Abstract: Microbiomes, or the collections of trillions of bacteria and other micro-organisms living on, within and around us, have enormous impact on human life. For example, they help people digest food, promote the growth of farm animals and crops, and degrade pollutants in the environment. Despite the importance of microbiomes, the processes governing their formation and maintenance remain poorly understood. The mammalian gut is a particularly intriguing system for microbiome studies, since a diverse collection of microbes has evolved that specifically colonizes and functions in that environment. The goal of the project is to derive fundamental rules that describe and predict the dynamic process of microbial colonization of the mammalian gut. To achieve this goal, the team of investigators will develop new computer-based methods to automatically extract predictive and explanatory rules from large microbiome data sets. The team will also develop new experimental tools and generate data sets in mouse measuring how microbiomes change over time and across space in the mammalian gut. Overall, the project will further the understanding of the formation of microbiomes in mammals and can provide broader insights into the emergence of other microbial ecosystems, such as those in soil and marine environments. These insights could ultimately help scientists to rationally alter or maintain microbiomes in different environments to benefit human activities. The project will also generate practical resources for the scientific community (computer-based tools and datasets) and provide education on the microbiome to college and elementary school students through courses and hands-on labs.

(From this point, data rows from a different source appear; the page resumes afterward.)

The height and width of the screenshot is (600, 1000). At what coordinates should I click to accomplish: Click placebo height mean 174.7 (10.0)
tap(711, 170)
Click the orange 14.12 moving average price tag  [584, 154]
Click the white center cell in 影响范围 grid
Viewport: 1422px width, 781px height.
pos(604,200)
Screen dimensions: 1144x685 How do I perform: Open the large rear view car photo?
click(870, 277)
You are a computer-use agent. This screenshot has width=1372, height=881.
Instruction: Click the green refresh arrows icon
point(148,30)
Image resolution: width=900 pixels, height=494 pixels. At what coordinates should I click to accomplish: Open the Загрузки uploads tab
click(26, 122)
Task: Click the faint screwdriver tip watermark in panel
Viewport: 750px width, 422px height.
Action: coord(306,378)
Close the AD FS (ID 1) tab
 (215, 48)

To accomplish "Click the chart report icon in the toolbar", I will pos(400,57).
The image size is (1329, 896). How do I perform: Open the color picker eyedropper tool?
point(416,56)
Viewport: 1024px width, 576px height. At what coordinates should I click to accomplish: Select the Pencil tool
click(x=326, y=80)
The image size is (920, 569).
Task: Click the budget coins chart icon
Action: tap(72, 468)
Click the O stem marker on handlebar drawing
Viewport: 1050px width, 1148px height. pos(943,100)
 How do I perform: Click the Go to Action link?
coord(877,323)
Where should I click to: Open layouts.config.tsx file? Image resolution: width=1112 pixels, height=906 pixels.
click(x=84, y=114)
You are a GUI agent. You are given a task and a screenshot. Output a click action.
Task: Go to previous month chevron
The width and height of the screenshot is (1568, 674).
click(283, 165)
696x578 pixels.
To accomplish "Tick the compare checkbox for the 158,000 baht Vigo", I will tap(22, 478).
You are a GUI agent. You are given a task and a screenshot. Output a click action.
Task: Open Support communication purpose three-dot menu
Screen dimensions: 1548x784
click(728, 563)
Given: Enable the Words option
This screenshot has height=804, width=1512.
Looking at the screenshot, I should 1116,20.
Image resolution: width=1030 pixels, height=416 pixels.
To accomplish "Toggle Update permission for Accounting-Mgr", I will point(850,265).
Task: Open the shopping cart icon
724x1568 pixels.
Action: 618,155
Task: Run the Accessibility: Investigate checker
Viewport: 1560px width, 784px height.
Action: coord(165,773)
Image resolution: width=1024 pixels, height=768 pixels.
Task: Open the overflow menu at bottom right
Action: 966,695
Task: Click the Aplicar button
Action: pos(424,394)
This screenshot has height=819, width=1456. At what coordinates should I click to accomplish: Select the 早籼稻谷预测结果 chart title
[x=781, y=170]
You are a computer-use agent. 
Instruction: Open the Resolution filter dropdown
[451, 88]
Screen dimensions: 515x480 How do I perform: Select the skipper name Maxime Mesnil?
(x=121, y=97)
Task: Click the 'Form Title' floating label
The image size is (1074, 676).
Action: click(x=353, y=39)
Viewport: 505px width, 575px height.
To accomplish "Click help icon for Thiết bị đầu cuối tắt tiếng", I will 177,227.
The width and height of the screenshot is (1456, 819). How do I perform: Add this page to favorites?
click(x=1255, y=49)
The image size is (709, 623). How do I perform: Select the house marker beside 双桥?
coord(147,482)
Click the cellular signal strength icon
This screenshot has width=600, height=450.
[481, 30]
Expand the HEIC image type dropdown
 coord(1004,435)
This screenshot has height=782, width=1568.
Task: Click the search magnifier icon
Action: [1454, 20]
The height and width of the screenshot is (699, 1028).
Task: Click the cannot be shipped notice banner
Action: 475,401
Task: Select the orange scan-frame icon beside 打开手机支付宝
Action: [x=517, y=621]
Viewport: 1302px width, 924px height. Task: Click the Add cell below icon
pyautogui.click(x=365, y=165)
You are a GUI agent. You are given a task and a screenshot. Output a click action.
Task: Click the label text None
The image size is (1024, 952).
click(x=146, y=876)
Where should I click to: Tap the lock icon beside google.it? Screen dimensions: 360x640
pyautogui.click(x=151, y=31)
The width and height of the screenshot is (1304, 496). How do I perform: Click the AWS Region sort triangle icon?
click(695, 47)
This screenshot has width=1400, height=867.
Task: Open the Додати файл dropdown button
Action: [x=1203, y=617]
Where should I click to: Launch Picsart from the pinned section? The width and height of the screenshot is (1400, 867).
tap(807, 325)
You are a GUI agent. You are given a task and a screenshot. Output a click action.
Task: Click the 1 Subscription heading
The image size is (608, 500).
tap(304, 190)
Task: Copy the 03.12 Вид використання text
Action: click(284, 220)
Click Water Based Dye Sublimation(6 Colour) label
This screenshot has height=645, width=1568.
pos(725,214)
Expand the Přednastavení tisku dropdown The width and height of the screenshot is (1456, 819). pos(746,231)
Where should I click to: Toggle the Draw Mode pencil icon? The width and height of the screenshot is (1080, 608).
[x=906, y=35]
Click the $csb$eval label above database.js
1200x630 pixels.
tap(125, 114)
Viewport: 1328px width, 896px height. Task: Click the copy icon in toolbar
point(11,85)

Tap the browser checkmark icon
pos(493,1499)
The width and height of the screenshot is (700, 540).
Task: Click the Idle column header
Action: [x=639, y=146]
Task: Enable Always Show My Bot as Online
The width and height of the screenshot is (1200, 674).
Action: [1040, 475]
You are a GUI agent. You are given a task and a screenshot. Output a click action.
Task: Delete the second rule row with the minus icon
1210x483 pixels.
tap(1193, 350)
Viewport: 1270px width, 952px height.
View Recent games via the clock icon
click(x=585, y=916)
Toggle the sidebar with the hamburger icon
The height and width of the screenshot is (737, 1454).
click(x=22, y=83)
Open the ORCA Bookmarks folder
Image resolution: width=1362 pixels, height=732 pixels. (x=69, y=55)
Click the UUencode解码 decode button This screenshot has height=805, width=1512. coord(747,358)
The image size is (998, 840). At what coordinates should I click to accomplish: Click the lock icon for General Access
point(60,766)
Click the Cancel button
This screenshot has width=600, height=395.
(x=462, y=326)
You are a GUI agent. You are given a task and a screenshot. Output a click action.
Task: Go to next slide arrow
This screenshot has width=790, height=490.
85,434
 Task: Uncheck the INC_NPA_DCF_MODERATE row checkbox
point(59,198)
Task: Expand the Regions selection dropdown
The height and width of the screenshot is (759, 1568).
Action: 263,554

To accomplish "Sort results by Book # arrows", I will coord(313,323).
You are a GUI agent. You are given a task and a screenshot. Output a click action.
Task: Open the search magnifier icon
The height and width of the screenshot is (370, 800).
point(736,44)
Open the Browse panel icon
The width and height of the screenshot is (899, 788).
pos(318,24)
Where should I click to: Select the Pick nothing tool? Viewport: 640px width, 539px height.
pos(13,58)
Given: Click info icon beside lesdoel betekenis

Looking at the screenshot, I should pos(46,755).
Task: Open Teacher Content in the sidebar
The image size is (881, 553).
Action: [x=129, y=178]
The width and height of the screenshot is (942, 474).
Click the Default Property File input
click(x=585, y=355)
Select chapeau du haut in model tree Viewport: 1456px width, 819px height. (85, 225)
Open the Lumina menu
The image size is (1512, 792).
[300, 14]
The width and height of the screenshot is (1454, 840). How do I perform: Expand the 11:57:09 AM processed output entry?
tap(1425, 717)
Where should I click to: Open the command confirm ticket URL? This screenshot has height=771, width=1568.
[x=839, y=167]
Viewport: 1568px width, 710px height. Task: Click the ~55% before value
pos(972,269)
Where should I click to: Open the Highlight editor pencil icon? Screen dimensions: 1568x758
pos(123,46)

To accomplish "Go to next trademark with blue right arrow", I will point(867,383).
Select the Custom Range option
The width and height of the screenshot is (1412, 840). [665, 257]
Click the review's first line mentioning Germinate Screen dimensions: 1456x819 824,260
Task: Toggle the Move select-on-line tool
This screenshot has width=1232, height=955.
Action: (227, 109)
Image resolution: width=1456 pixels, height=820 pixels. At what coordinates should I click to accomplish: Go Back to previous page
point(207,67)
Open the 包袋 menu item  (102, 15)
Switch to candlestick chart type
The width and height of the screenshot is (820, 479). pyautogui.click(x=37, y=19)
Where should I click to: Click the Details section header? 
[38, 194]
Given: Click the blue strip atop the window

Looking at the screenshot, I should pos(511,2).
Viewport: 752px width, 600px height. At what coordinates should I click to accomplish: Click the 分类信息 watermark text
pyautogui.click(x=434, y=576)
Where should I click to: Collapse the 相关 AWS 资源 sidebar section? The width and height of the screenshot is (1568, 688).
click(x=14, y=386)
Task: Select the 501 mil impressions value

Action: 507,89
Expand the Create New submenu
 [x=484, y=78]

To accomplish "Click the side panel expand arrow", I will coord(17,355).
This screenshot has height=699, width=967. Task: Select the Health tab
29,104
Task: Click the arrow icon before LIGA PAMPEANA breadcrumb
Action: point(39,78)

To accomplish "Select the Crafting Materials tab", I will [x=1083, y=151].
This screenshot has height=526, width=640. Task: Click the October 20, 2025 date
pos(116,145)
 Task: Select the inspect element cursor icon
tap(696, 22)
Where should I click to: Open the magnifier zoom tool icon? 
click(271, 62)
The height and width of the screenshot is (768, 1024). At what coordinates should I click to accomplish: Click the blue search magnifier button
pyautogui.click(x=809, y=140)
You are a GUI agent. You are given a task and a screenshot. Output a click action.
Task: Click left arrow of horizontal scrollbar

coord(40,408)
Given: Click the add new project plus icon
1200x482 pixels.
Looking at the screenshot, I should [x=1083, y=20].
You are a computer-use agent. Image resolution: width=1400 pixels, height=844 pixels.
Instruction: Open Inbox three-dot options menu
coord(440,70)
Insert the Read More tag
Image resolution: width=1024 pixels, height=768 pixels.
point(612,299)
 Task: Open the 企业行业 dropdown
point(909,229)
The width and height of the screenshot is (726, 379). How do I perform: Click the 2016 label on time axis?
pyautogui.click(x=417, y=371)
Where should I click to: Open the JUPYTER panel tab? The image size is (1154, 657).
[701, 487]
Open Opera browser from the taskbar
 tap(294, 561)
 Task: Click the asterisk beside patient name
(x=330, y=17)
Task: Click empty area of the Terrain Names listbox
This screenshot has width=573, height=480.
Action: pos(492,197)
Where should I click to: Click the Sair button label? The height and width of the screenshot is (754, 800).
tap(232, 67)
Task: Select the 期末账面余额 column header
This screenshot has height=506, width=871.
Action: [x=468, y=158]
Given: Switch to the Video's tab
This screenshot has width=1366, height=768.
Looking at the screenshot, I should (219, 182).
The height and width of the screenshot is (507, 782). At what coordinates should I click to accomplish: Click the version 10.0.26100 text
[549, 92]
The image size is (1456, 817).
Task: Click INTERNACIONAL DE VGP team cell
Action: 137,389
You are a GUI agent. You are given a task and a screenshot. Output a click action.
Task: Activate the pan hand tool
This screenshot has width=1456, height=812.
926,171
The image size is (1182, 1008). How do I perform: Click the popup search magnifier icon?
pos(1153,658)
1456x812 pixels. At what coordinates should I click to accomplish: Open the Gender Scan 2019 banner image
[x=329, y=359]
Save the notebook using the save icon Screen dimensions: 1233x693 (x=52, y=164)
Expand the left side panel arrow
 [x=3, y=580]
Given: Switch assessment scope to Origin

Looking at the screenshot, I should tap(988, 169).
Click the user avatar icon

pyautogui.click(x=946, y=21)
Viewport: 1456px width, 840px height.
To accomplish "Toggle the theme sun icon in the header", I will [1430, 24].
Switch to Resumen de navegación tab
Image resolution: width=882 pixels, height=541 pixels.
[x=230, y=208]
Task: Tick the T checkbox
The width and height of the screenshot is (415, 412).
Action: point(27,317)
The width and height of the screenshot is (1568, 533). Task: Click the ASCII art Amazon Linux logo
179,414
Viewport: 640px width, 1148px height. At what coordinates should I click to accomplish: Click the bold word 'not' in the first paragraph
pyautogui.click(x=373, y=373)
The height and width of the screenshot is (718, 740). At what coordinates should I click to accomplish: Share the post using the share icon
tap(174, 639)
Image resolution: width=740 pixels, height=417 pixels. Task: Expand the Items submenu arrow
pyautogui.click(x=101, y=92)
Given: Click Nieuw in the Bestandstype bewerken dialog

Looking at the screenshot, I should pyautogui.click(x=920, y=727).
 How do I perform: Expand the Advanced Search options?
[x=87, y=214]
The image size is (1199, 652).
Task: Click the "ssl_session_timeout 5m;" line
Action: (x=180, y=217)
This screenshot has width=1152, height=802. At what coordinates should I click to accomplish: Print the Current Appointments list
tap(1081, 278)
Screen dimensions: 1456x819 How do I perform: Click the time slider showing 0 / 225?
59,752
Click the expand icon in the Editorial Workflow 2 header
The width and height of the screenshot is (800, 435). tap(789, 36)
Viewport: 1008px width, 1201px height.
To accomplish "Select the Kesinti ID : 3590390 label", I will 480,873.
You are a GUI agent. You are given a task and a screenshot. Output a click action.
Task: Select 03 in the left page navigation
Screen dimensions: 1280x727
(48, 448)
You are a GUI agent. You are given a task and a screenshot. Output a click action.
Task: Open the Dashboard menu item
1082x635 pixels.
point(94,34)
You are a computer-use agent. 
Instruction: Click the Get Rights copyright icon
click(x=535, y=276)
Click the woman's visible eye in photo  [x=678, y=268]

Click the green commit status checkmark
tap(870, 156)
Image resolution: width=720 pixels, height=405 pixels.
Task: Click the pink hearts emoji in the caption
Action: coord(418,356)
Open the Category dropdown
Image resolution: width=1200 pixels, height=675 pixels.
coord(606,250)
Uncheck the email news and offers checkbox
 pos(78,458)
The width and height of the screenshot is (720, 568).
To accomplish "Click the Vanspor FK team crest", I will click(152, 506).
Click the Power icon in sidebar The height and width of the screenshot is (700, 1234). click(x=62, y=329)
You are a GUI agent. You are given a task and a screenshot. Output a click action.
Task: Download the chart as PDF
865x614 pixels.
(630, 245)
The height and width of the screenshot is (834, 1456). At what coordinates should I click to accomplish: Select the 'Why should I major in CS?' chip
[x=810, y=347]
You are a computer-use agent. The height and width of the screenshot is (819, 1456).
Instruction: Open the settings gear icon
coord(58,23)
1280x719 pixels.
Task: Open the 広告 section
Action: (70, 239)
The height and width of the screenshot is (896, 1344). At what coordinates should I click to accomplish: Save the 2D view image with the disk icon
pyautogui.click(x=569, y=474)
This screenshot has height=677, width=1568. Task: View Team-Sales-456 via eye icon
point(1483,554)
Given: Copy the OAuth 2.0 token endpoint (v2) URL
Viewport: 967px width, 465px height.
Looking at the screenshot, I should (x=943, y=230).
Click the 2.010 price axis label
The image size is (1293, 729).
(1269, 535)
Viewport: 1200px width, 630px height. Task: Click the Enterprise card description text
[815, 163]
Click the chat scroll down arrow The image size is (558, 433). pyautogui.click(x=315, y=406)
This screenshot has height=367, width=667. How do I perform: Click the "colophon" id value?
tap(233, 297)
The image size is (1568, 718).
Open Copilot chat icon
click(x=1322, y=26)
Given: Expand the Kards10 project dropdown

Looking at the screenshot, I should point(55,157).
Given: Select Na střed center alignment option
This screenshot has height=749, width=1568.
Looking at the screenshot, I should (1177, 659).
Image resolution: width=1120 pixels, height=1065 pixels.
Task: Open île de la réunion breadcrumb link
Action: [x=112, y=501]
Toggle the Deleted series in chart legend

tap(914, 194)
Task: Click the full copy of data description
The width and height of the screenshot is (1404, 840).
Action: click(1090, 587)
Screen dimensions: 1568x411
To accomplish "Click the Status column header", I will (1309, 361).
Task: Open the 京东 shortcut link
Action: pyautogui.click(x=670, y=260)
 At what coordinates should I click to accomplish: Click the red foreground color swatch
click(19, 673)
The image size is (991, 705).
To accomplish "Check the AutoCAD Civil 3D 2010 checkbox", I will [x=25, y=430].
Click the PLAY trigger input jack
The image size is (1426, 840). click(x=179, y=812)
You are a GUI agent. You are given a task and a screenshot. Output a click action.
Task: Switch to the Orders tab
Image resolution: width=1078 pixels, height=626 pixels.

A wealth of genomic data provides information as to which microbes are present in environments, but little insight into underlying factors that explain or predict complex assemblages of microbial consortia. This project aims to elucidate mechanistic factors that drive the dynamic process of microbial colonization of the mammalian gut. These determinants will be investigated at multiple systems scales, from the level of microbial communities down to the level of individual genes. The project will leverage high-throughput experimental methods developed by the investigators, to generate data characterizing functional genetic selection and spatial organization of microbiota in the mammalian gut. From the Computer Science perspective, the project will develop new computational methods to infer human-interpretable rules and other structured outputs from complex and noisy high-throughput microbiome datasets, using Bayesian and neural-style approaches that incorporate prior biological knowledge while scaling to massive datasets. This project has three main thrusts: 1) Learn microbial community-level rules that quantitatively predict population dynamics of mouse gut colonization and assess these rules across differing ranges of microbial diversity and composition, 2) Elucidate microbial gene-level mechanisms that predict mouse gut colonization dynamics, and 3) Profile microbial spatiotemporal organization and dynamics during gut colonization at the species and gene level to predict microbial community dynamics. The project is expected to establish a set of new computational and experimental tools and principles for understanding the rules of microbial colonization of the gut, with potential applications to other ecosystems including gut microbiota of non-mammalian species as well as complex environmental microbiota.